:: Data to examine ::

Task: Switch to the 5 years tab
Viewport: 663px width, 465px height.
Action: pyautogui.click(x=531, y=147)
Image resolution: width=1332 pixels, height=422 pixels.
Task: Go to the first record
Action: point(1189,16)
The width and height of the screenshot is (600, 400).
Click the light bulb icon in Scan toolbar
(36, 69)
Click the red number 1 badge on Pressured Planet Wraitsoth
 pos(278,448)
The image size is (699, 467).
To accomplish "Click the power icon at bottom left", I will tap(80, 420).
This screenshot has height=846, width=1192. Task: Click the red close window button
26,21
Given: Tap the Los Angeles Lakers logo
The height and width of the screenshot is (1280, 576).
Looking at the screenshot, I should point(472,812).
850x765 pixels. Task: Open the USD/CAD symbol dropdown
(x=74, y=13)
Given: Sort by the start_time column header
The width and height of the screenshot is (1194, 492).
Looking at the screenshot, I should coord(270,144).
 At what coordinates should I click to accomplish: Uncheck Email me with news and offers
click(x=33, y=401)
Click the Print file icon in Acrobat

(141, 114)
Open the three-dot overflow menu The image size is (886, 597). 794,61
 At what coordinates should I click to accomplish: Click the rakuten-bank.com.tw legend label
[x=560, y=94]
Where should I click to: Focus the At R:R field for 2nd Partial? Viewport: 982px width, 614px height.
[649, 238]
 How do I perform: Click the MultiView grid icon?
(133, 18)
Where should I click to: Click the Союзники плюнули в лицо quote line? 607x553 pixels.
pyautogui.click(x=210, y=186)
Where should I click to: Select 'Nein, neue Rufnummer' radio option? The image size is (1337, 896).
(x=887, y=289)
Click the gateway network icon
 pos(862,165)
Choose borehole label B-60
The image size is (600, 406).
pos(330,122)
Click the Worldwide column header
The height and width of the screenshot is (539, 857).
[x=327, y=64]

:::

» **Instructions for the task**:
As you read the records above, find each line that contains "column" and copy it.

» **Task result**:
Given: Sort by the start_time column header
Click the Worldwide column header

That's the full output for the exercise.